Meeting with the DMHC yesterday

(deactivated member)
on 9/13/08 2:50 am - San Jose, CA

After many months of trying to get this to happen, Dr. Larra and I had a 2.5 hour meeting with officials at the DMHC in Sacramento yesterday.  The topics for discussion were:

1)  The DMHC has a policy statement that pre-op dieting and mandated weight loss are improper, as there is no evidence-based support for doing so.  They will (almost?) always order the insurance companies to waive the requirement IF the patient is informed enough to know they can file a grievance with the DMHC -- so WHY doesn't the DMHC find some way to order the CA insurance companies to stop requiring people to do so in the first place?

2)  The DMHC has consistently overruled denials for the DS for the last 4+ years*.  So WHY doesn't the DMHC find some way to order the CA insurance companies to stop denying the DS in the first place?

*  Here are the stats I complied from the DMHC IMR website:

Cases in which the duodenal switch was requested

2008:  11/11 denials overturned* 2007:  10/10 denials overturned 2006:  8/8 denials overturned 2005:  11/12 denials overturned   * 1 case a first-stage VSG was approved instead

So this is what we learned -- which was NOT what we were hoping to hear, but which gives us some ideas about how to proceed:

1)  The DMHC's regulatory authority does NOT extend to "enforcing" their policies by making the insurance companies change their policies, unless they are enforcing a specific law (e.g., a law mandating coverage of post-mastectomy reconstructive surgery).

2)  They can only overrule medical policies (which are presumably put in place by MEDICAL directors at the insurance companies for EVIDENCE-BASED and MEDICALLY-SUPPORTED reasons [HA! we know they are profits-driven]) for INDIVIDUAL cases, by pointing to their study-based policies (like the one overruling the diet requirement) or based in the IMR process.

3)  Therefore, they cannot do what we requested, which was to find some way to FINE the insurance companies or find some other way to make putting patients through these torturous procedures more expensive than changing them.  Dammit.

4)  However, the DMHC DOES have the authority to question these policies and ask the insurance companies to review and justify them (Larra -- does that accurately describe what they told us?) -- although it remains the prerogative of the insurance companies to change them.

5)  The DMHC officials suggested that one way -- albeit slow -- to effect change with the insurance companies is to keep up the pressure by continuing to appeal, file grievances and requesting IMRs, and increasing the body of evidence that the policies are improper, thereby making it harder and harder for the insurance companies to internally justify maintaining the policies.

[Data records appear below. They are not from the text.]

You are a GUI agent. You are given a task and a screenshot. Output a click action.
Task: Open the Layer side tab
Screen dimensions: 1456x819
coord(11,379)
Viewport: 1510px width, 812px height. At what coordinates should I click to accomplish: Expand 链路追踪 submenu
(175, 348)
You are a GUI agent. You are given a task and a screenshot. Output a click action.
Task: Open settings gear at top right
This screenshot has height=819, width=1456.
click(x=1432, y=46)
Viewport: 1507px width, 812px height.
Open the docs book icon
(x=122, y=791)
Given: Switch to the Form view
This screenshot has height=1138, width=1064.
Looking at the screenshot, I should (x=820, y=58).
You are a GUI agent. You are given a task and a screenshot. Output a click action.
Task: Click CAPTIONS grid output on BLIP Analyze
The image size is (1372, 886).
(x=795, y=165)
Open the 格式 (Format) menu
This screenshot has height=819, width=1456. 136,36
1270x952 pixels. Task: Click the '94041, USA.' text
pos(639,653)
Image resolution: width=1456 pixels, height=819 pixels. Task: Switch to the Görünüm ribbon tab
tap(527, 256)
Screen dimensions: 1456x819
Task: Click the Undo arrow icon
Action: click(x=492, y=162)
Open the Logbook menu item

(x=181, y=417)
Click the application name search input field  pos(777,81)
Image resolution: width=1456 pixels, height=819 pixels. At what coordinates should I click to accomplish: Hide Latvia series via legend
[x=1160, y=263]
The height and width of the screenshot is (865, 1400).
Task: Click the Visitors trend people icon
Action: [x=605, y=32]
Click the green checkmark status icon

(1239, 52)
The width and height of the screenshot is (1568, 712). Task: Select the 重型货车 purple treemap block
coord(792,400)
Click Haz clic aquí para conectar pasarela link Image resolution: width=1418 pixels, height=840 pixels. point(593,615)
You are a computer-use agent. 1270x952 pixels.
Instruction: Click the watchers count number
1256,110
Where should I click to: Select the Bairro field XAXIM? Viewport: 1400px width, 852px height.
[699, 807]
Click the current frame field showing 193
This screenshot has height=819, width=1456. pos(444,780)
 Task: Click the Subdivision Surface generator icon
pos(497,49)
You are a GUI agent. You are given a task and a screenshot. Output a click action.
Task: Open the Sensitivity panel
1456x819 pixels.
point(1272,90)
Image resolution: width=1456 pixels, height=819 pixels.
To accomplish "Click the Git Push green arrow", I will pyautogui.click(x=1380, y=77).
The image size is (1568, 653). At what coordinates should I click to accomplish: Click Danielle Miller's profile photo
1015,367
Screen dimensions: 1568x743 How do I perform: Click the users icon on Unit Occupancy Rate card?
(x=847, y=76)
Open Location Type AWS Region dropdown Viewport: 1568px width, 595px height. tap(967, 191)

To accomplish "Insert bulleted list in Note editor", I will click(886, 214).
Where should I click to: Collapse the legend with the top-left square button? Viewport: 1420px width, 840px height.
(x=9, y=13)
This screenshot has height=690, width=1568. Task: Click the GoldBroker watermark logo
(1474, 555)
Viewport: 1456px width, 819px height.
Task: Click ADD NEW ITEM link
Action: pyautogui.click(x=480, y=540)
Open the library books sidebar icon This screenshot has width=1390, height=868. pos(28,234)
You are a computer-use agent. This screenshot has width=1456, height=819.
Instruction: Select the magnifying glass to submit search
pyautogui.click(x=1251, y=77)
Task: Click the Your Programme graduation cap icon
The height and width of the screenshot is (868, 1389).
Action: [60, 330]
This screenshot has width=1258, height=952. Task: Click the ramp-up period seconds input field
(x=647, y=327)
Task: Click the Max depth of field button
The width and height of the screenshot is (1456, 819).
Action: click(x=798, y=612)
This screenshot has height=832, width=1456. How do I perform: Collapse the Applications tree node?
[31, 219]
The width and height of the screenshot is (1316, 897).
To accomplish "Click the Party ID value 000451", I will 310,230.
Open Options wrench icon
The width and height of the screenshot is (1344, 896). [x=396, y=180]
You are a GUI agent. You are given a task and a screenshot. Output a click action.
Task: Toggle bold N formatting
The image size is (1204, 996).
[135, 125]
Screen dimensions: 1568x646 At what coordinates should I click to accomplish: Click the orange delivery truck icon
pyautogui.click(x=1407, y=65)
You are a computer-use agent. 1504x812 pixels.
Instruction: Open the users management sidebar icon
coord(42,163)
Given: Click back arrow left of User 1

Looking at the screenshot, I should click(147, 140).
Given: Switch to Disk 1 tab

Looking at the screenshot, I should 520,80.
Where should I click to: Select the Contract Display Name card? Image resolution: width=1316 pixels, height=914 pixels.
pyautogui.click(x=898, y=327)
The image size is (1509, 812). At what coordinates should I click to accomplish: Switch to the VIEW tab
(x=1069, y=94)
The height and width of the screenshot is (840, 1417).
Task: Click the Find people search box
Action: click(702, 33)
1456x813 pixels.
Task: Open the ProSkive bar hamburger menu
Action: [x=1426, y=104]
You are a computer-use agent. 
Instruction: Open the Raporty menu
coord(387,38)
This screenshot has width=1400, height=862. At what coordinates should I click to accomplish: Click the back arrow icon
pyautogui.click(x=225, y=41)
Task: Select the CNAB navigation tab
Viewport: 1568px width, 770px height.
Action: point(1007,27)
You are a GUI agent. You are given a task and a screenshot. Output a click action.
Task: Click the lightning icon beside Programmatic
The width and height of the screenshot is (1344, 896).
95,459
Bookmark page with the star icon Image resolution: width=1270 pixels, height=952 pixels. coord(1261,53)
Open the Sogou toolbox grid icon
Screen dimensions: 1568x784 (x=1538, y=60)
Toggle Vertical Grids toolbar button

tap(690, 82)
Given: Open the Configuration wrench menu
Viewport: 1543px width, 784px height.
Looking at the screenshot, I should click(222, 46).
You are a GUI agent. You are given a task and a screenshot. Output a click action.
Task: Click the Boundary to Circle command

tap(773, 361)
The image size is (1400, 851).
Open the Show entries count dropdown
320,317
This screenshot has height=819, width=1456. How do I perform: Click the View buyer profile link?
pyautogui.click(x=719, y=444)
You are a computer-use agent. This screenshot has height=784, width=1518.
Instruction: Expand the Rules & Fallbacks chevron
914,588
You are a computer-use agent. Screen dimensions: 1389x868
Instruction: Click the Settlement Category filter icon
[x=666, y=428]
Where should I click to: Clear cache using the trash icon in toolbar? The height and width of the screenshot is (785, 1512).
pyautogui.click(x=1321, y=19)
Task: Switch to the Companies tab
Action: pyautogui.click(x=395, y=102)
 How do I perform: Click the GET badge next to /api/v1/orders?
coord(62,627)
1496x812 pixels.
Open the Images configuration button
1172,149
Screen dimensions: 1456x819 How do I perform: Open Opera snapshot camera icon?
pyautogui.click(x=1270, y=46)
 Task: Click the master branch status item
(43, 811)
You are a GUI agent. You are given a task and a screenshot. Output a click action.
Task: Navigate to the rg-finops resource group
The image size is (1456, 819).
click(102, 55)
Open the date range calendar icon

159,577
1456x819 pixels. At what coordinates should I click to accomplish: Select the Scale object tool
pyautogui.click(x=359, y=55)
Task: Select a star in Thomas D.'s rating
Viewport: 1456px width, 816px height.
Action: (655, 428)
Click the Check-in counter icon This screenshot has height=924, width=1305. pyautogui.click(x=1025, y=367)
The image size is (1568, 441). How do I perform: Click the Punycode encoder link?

So it appears that on a global policy basis, without specific laws to enforce, the DMHC is a lot more toothless than we had hoped, because they have to give deference to "medical policies" that are supposedly endorsed by the insurance companies' medical directors.  However, on a case-by-case basis, they still can help by overruling denials and diet requirements, and they are now even more aware of the issues than they were before, and they promised that they are looking into ways to help us out.

So, the take-home lesson is, in order to effect change, we need to keep up the pressure on the insurance companies, and NOT let them get away with applying their improper policies and requirements.  One good thing we learned -- when people file for an IMR, which the DMHC contracts out with a for-profit company called CHDR/Maximus, the insurance companies have to pay for them.  Of course, the costs of doing so for the few people who DO know enough and bother to challenge these policies is likely MORE than made up for by the benefits the insurance companies reap by keeping these obstacles in place, because so many people are delayed and even discouraged entirely from going through the process and thus save the insurance company more money than the appeals cost them.  And this will be so until we make it cost them more to fight the appeals than they are saving by putting their patients through these awful procedures.

I am somewhat disillusioned, but still committed to continuing this fight.  I hope we can keep the pressure up by encouraging people to fight against these unjust policies.